Optician Survival Tips

It seems that pretty much everywhere you go, there is a staff shortage. From the grocery stores, the restaurants, the movies, and especially within any medical field. It’s no surprise that the last two years we all would have to adapt to change, but I’ve found there are times everything starts to get overwhelming when it hits closer to home. So we learn to adapt. We learn to keep pushing ourselves to do better, be better.

First, make two weekly goals

One thing that has helped me tremendously is going into each work week outlining two major goals that I have to accomplished before the end of the week. I know it sounds silly, but this helps make sure I stay on task and keeps me moving forward. Of course this is on top of our normal daily routines running the optical department. Sometimes when I see a laundry list of things that need to get addressed I immediately want to shutting down. So instead now to get started I look at the first task with the highest priority. This helps me jump into the day and stay focused.

Second, grab your Sticky Notes

Being in optical you have to wear many hats and be able to switch gears quick while remembering where you left off with the other task. Sticky notes quickly become your best friend. It helps to just jot down a note real quick, if I’m in the middle of submitting a job and then a walk in comes in, while the phone rings for a contact order. We have all been there. It’s a never ending juggling act and it’s what makes us so much stronger.

Third, start your morning off right

Get that morning playlist squared away for your commute to get you in the right frame of mind.

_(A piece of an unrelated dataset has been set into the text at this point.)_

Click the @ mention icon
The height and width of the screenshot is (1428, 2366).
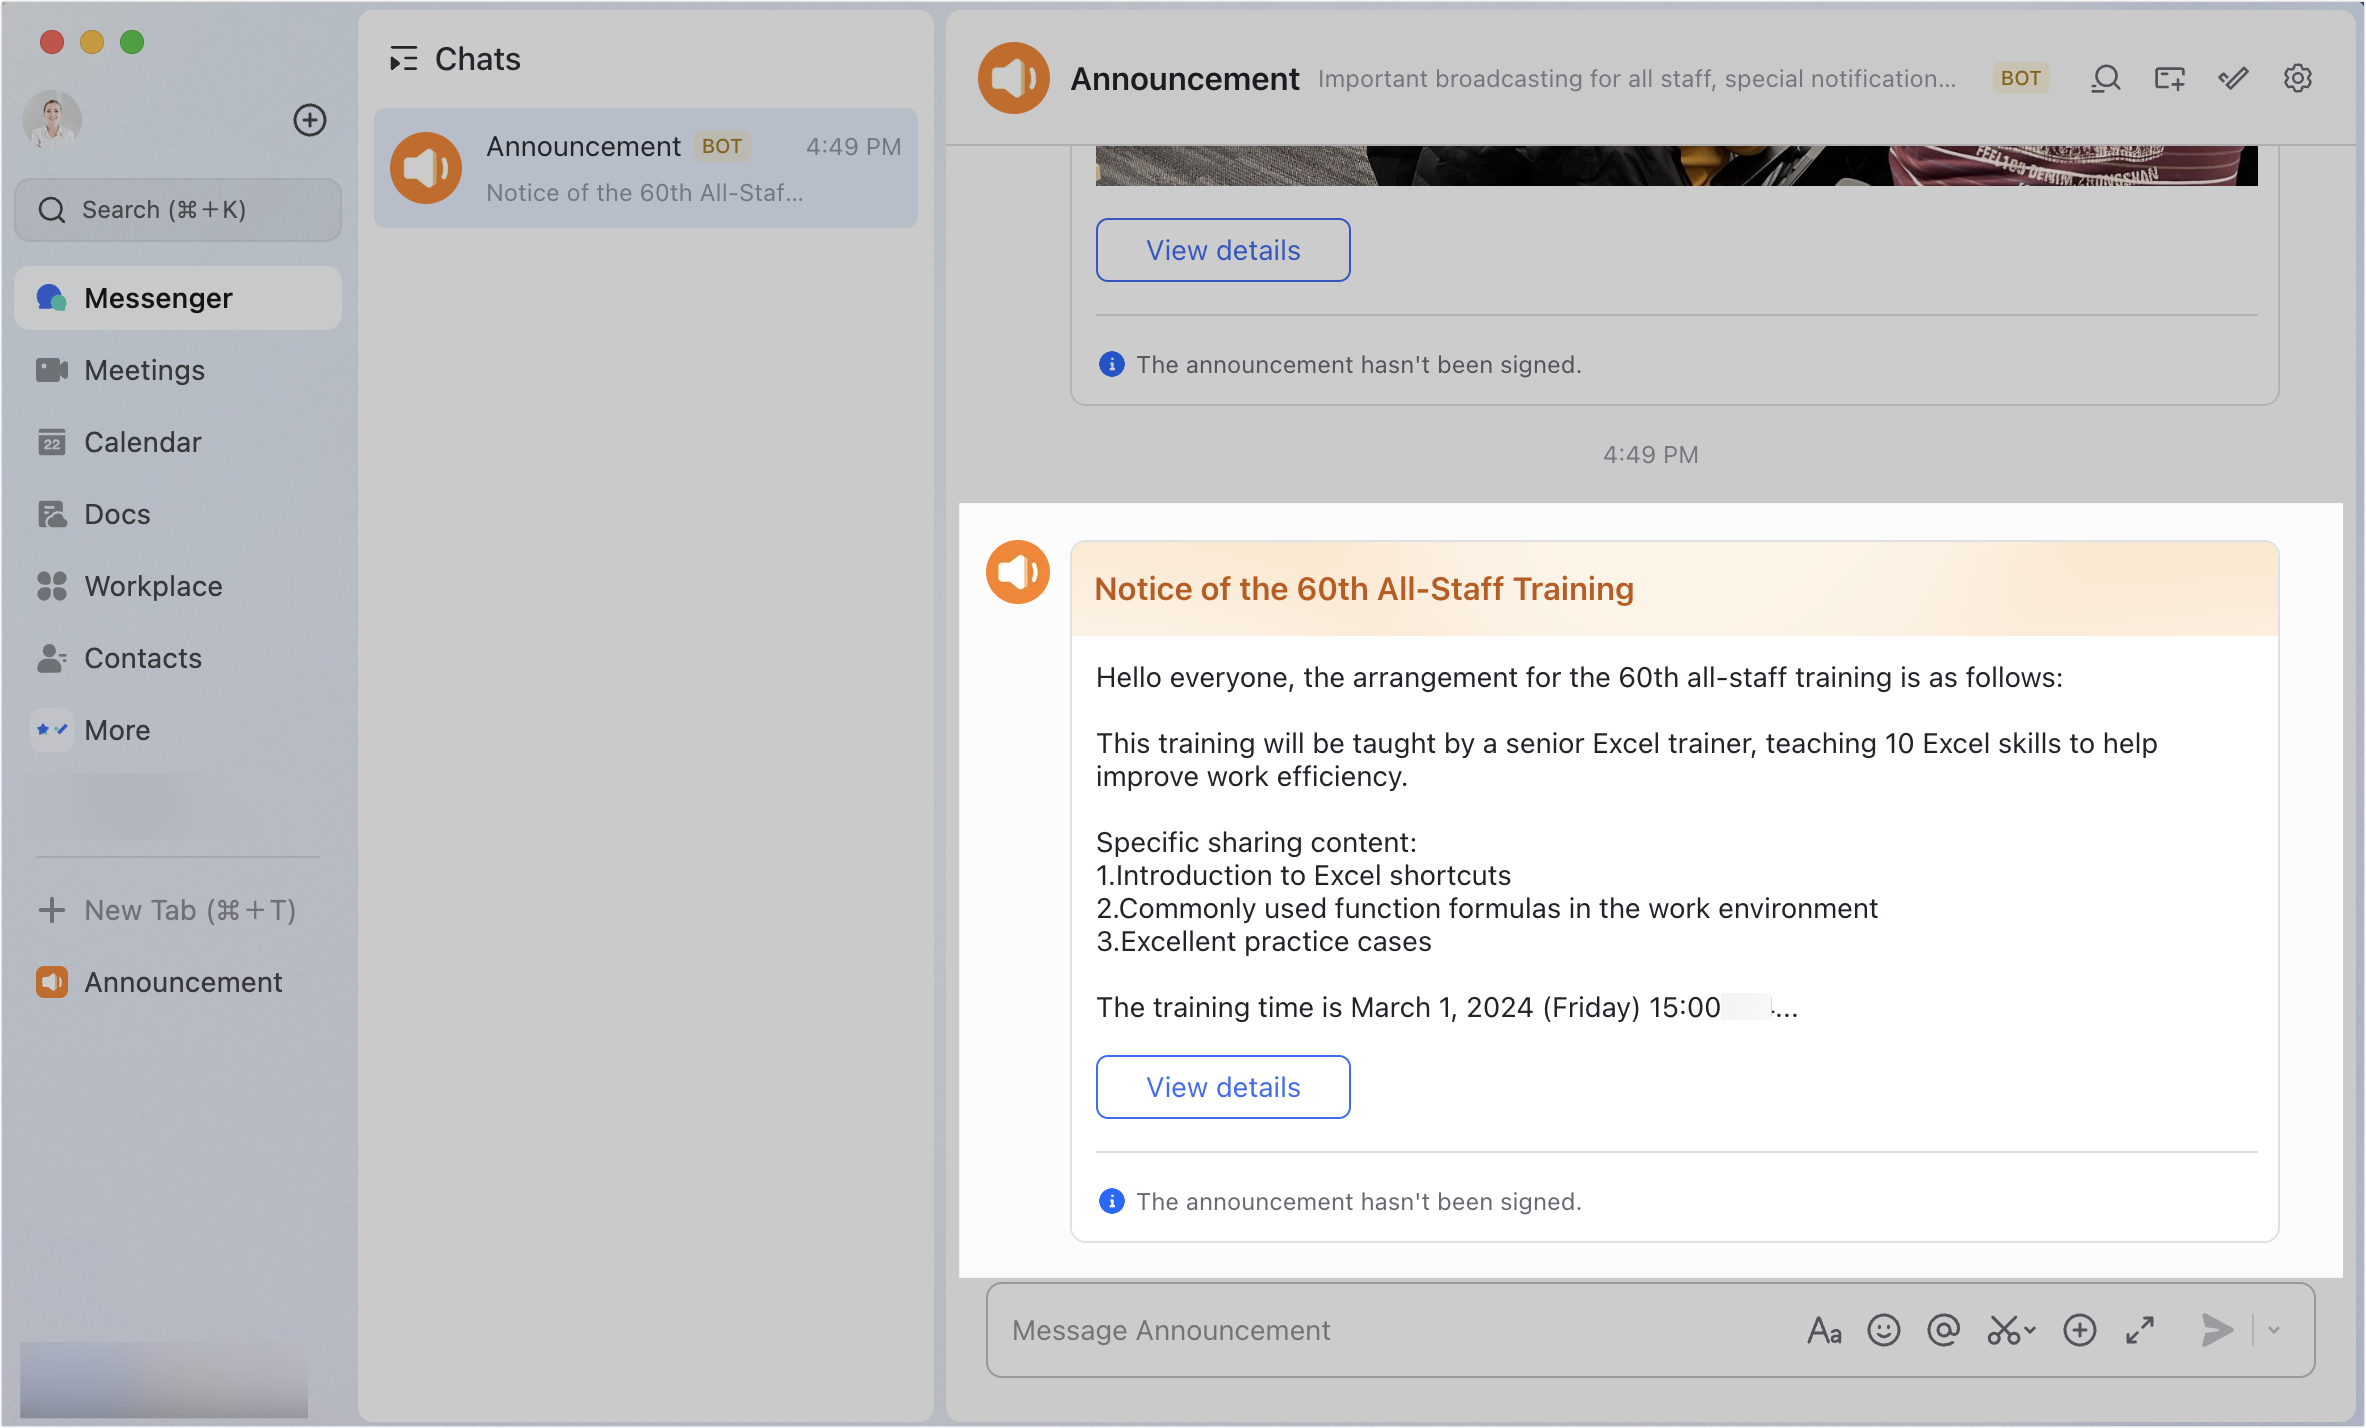pyautogui.click(x=1943, y=1330)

We all have some songs in our personal playlists that are our go to pump up songs. Sometimes I find motivational Ted talks helps as well. I highly suggest you do whatever you need to do, to get you in the right frame of mind to give it your all for each patient you work with. That person walking in the door or on the phone CHOSE to come to your place of business. Give them that WOW experience that they deserve. Actively listen to what their needs are and utilize your knowledge to get them what they are needing. You make the choice to keep pushing yourself to be better than your best version of yourself thus far. I’ve tried out different methods of getting into a routine to figure out what’s going to work best for the business and myself when we are short handed.

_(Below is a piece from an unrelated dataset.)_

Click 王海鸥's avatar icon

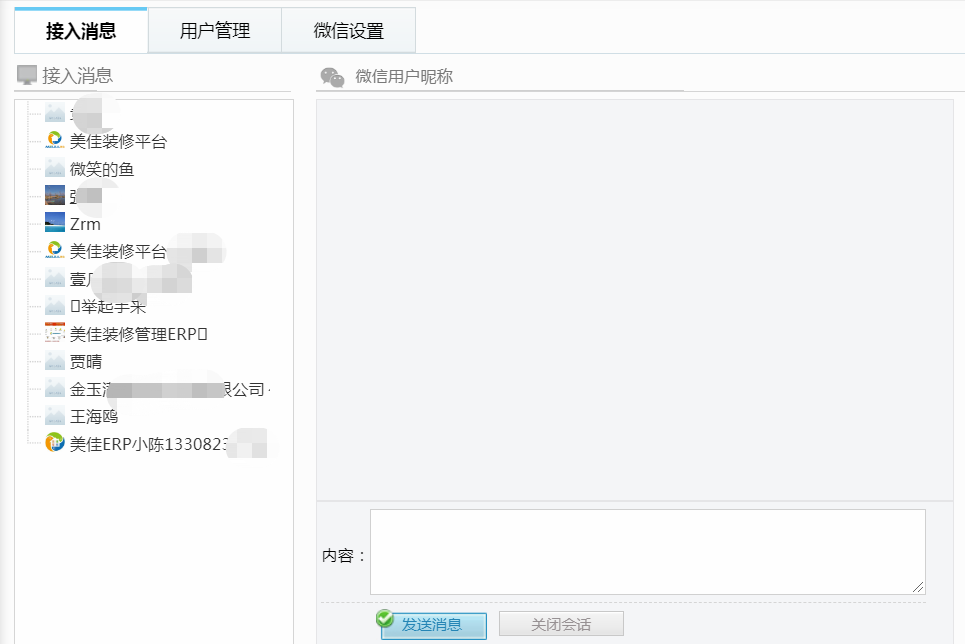[x=55, y=415]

Fourth, rotation of priority aspects in hour and a half segments

This will help you touching each task every day to keep a good flow moving. The way it works is, in between each patient here for optical, I spend my free moments for an hour and a half submitting orders. Then I switch the next hour and a half in between patients, to checking in jobs and calling in to the lab orders that don’t pass my final inspection. I quickly switch back to submitting jobs in between patients because we don’t want to further delay the turn around time. The next rotation is checking in inventory. Let’s not forget we are still washing frames so constantly making sure those boards look pristine. Some of these tasks you may only get two minutes in before your interrupted again for a walk-in adjustment or style. Having a rotation has kept the weight of everything feelings less heavy. When you love what you do it makes the crazy moments worth it.

Lastly, breathe

No matter how behind you feel, just remember to breathe and as one of my mentors always reminded me, just keep swimming.